Die braucht sie auch, denn in allopolyploiden Sterntaler-Arten wird es richtig kompliziert – und spannend. "Die Hybriden müssen lernen, das Erbgut, das sie von Mutter und Vater bekommen haben, aufeinander abzustimmen und irgendwie zu managen. Uns interessiert, wie sie das machen", erklärt die Botanikerin. Und möchte den genauen Ursprung und die Geschichte der allotetraploiden und allohexaploiden Arten von Melampodium ser. Sericea eruieren. Wie ist der Zusammenhang zwischen der Entstehung von Polyploiden und der geografischen Geschichte ihrer Elternsippen? Sind die Allopolyploiden mehrfach entstanden? Bevorzugen Allopolpyloide andere ökologische Nischen als ihre Elternsippen? Reagieren sie anders auf Klimaschwankungen als ihre Elternsippen? Und ist die Evolution von Polyploiden wiederholbar? "Vielleicht", sagt Schneeweiss, "sind sie für manche Plätze ja besser gerüstet als diploide Exemplare."
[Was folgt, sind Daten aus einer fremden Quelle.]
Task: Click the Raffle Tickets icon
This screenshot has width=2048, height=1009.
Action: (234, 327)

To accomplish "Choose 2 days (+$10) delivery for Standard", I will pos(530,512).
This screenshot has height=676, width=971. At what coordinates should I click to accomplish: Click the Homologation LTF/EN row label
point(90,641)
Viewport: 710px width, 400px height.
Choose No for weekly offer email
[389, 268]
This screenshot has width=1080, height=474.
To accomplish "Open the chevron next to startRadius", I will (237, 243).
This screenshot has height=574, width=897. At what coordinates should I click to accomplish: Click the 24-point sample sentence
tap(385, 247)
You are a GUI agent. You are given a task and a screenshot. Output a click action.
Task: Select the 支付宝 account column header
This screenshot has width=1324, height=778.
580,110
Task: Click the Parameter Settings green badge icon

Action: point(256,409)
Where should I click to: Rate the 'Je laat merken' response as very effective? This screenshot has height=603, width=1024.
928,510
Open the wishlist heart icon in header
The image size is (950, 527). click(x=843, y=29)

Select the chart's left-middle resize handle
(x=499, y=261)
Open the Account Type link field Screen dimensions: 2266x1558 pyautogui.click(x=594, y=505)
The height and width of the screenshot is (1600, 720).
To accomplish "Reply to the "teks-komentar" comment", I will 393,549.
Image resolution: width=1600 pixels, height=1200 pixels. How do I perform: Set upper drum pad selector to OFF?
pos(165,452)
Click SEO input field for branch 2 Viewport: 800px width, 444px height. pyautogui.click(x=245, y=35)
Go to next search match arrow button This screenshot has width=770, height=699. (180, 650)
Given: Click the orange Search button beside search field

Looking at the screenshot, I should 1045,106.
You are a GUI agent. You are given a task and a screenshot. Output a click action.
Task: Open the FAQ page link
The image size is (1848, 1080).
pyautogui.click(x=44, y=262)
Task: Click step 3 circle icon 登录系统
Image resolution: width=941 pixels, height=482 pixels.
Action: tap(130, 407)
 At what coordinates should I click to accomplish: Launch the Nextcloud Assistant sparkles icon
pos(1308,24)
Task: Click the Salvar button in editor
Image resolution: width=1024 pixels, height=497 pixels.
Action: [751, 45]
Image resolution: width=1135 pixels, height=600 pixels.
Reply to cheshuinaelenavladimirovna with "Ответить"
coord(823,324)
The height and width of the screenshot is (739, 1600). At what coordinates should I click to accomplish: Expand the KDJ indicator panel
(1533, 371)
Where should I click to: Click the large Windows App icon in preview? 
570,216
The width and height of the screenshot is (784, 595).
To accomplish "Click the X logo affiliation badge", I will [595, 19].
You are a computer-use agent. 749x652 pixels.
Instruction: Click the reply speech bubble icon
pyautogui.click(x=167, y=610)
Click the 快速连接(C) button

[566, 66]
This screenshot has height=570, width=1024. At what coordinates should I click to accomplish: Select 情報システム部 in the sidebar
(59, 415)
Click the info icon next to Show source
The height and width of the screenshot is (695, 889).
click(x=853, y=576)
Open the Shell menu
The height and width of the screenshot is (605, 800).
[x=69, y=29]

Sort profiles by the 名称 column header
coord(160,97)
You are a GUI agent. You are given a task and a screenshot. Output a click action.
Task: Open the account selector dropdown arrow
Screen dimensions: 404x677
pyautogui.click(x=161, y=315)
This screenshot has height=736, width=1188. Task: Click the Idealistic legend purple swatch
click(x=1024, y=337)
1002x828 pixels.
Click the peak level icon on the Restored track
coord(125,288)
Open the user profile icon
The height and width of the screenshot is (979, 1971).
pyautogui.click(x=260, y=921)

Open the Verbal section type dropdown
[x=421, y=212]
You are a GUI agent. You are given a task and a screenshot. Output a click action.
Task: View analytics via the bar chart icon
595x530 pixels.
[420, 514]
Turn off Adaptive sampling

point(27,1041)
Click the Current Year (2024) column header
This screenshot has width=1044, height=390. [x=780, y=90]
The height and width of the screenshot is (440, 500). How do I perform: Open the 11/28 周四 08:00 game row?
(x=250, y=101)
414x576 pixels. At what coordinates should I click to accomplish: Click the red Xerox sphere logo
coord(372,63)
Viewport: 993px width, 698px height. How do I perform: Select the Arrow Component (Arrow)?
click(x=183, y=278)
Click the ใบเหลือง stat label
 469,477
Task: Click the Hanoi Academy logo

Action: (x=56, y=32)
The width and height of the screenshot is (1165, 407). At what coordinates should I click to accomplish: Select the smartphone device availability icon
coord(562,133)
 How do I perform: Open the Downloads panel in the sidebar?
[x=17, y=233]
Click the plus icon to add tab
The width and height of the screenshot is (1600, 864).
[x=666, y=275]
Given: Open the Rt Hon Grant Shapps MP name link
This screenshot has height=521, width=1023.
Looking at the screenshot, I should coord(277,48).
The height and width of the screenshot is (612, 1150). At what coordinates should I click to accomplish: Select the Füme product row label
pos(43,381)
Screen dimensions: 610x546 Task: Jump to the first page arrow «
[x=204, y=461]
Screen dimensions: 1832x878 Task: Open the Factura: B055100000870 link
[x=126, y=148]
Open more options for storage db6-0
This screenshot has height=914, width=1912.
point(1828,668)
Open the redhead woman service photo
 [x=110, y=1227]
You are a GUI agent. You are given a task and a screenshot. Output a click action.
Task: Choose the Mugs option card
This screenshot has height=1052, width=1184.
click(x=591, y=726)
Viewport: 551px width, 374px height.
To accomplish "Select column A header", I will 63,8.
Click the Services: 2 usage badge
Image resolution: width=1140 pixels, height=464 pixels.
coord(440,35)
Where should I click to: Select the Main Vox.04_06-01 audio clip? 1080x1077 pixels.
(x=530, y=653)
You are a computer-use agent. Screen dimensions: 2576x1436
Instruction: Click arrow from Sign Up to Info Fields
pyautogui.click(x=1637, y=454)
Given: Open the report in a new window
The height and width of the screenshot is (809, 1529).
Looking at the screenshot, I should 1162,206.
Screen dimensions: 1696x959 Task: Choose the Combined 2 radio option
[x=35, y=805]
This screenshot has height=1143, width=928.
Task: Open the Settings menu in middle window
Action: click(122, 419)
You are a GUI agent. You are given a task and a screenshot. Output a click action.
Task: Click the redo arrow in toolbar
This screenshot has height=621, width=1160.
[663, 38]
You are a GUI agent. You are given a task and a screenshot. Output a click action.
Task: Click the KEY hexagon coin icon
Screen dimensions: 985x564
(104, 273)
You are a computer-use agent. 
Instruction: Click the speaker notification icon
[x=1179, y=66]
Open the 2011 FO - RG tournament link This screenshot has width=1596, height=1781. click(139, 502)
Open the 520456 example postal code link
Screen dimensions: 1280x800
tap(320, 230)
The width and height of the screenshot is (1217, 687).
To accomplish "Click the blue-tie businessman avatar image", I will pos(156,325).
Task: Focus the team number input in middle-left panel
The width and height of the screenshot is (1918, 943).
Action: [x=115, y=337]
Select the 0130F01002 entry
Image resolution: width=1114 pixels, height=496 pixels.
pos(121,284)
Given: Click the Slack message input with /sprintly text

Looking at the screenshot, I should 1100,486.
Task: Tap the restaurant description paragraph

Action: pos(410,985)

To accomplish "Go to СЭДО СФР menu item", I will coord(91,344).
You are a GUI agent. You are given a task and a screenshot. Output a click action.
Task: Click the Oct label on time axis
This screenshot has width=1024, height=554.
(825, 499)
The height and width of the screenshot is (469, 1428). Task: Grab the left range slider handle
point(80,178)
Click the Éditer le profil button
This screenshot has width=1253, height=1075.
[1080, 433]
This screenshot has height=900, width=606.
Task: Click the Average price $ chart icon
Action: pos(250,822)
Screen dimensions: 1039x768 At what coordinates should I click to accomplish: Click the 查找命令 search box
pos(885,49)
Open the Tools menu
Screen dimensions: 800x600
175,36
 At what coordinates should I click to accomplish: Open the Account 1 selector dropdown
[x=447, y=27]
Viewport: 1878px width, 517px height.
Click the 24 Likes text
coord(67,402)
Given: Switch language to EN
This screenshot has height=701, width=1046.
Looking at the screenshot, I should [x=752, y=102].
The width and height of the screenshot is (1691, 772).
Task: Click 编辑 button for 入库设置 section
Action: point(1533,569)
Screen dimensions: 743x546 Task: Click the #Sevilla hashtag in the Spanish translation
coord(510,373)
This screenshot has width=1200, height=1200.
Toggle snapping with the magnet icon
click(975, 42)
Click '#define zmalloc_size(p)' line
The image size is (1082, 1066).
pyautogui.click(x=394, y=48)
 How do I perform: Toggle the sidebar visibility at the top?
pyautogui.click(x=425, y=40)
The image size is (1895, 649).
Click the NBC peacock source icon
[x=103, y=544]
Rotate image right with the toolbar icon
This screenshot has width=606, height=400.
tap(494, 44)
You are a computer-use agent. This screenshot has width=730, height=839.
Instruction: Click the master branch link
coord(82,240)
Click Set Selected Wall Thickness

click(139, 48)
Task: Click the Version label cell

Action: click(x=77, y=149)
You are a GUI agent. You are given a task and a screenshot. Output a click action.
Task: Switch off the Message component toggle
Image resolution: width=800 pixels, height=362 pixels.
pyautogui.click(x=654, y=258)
Das Forschungsprojekt läuft jedenfalls bis Ende 2015. Spätestens dann wird Hanna Schneeweiss die eine oder andere selbstgestellte Frage beantworten können. (red)

Das FWF-Projekt "Herkunft und Genomevolution von Polyploiden in der Gattung Melampodium" unter der Leitung von Ass.-Prof. Mag. Dr. Hanna Schneeweiss vom Department für Botanische Systematik und Evolutionsforschung läuft von 1. Jänner 2013 bis 31. Dezember 2015. Projektmitarbeiter sind: Jamie McCann, MSc, und emer. o. Univ.-Prof. Dr. Tod Stuessy, vom Department für Botanische Systematik und Evolutionsforschung. Auf internationaler Ebene arbeitet das Team mit Jiři Macas, Tschechische Republik, und José Villaseñor, Mexiko, zusammen.